The string of successes are, as NASA and SpaceX hoped, making spaceflight seem routine.

At 5:49 a.m. Eastern time, SpaceX’s Crew Dragon capsule lifted off from the Kennedy Space Center in Florida. A smooth countdown proceeded through the early morning, and even ran ahead of schedule at times.

The mission, Crew-2, is carrying two American, one Japanese and one French astronaut to the International Space Station. That will be a continuation of a successful effort by the space agency to turn over to the private sector the business of taking people to low-Earth orbit.

SpaceX conducted a demonstration mission with two NASA astronauts, Bob Behnken and Doug Hurley, a year ago.
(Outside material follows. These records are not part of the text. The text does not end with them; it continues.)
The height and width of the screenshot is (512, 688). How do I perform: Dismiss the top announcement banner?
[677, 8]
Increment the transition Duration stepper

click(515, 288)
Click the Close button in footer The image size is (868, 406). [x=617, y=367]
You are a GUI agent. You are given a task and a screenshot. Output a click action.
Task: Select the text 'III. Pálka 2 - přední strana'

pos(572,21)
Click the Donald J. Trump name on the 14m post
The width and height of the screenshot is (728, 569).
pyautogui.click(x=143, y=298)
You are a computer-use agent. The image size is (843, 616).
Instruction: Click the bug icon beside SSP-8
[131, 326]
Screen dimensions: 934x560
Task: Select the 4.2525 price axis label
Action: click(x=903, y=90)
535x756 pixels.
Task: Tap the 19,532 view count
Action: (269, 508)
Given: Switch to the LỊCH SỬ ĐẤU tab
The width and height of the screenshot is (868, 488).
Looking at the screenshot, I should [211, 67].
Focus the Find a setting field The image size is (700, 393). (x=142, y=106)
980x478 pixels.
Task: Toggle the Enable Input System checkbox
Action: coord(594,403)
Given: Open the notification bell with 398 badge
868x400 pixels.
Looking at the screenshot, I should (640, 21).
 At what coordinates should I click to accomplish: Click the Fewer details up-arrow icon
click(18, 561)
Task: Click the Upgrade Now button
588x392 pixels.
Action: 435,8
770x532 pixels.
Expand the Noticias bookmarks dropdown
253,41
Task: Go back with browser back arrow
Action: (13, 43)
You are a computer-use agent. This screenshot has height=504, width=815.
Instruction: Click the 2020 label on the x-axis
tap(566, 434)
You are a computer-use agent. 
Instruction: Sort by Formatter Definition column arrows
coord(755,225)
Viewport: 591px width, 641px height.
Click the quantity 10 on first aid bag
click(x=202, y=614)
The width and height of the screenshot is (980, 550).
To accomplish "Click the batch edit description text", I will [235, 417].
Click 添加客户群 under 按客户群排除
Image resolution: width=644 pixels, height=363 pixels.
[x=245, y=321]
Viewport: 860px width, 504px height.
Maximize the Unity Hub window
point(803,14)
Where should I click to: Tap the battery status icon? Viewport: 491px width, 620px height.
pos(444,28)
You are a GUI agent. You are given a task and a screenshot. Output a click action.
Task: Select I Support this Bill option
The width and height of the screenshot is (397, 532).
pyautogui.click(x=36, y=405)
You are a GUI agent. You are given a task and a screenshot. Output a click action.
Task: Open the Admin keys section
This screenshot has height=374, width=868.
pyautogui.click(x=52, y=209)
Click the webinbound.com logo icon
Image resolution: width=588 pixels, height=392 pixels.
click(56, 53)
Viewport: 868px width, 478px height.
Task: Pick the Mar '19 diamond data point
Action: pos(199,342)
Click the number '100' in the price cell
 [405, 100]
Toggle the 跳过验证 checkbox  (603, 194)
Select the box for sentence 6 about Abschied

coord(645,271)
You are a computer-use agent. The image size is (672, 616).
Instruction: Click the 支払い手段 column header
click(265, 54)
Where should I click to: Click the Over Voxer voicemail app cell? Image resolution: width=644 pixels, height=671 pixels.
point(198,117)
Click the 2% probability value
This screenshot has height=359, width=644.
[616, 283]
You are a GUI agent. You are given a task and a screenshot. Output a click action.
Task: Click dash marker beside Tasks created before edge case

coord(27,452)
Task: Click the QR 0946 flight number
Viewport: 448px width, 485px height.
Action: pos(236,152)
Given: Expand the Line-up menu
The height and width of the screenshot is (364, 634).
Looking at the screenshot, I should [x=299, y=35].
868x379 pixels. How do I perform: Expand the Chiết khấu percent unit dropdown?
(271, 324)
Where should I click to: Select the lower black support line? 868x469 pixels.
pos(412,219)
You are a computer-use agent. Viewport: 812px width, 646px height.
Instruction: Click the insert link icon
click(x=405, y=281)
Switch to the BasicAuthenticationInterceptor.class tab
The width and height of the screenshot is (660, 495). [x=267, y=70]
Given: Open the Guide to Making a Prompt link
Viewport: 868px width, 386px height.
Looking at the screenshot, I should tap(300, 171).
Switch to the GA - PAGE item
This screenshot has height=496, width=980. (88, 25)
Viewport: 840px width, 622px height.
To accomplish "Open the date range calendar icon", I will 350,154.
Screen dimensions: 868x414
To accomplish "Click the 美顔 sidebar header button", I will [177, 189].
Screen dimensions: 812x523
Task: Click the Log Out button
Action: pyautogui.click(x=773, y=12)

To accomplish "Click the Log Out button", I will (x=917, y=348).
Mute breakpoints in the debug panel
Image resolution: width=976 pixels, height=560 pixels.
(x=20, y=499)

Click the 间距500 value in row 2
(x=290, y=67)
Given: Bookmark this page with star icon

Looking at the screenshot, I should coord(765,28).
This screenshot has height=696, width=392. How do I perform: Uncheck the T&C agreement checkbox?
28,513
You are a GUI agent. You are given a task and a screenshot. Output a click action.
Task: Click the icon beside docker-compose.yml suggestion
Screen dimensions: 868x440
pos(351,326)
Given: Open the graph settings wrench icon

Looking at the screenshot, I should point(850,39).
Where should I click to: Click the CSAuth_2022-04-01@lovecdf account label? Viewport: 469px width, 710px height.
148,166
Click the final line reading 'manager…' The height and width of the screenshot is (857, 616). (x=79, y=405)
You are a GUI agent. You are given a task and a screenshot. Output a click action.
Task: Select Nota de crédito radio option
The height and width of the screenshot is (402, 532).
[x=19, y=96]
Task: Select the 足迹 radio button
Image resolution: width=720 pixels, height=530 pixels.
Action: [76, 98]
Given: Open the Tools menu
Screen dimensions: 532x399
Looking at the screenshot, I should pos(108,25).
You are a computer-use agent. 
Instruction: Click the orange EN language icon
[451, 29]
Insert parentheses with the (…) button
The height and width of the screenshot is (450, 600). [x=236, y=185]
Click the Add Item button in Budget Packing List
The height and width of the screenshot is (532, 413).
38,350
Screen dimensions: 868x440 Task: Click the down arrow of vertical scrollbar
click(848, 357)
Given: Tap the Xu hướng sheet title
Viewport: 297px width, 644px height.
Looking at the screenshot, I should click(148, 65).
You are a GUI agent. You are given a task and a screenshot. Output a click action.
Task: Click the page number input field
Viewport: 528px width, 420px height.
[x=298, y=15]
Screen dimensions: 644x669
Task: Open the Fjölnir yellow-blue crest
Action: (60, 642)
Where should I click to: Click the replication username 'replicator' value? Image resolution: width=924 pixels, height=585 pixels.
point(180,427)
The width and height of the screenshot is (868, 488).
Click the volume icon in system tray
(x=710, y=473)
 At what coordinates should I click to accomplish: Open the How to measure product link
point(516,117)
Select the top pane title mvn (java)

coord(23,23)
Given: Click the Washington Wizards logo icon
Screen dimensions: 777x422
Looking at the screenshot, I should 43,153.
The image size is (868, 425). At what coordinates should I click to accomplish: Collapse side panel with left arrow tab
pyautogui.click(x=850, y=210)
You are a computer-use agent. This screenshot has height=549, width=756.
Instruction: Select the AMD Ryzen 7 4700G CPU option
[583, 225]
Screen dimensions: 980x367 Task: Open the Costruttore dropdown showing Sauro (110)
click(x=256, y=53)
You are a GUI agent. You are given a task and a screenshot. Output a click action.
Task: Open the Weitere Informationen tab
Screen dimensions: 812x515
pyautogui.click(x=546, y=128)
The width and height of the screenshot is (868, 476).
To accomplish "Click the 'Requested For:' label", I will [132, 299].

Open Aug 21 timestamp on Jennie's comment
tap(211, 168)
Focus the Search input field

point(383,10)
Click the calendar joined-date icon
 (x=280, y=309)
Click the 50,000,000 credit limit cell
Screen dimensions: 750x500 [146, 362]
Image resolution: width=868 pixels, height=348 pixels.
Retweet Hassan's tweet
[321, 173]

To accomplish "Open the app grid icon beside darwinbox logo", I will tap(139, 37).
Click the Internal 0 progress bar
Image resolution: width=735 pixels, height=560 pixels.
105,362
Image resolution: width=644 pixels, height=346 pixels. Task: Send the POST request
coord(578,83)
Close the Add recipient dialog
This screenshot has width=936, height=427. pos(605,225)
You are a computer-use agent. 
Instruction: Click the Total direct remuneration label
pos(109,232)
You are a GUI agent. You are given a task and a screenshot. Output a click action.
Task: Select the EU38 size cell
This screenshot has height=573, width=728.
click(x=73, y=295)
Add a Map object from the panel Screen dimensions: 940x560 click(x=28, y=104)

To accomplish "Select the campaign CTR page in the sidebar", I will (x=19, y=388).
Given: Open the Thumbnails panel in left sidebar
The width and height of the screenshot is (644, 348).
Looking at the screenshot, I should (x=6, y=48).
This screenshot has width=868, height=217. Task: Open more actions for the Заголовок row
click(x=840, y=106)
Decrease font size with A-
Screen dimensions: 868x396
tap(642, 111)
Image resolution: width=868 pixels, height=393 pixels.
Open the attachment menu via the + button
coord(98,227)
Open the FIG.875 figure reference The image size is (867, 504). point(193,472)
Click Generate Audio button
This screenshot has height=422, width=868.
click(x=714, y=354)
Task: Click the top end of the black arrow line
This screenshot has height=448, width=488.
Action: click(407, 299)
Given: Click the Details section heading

The two men then splashed down in the Atlantic Ocean in August. They traveled in the same capsule, named Endeavour, that will fly on Friday.

Thom Baur/Reuters

Months later, SpaceX conducted what NASA called the first routine operational missions for the Crew Dragon spacecraft with four astronauts onboard. That mission, Crew-1, launched in November, and the astronauts are still aboard the station.

Today’s launch was the second operational mission.

The four astronauts visited with Elon Musk of SpaceX, front right, and Steve Jurczyk, NASA’s acting administrator, on Friday after they finished donning their spacesuits.
Agustin Paullier/Agence France-Presse — Getty Images

About four hours ahead of the launch on Friday morning, the four astronauts had put on their spacesuits. Masked SpaceX suit technicians in black uniforms attended to the four crewmates, who sat in models of the seats aboard the capsule that will carry them to orbit.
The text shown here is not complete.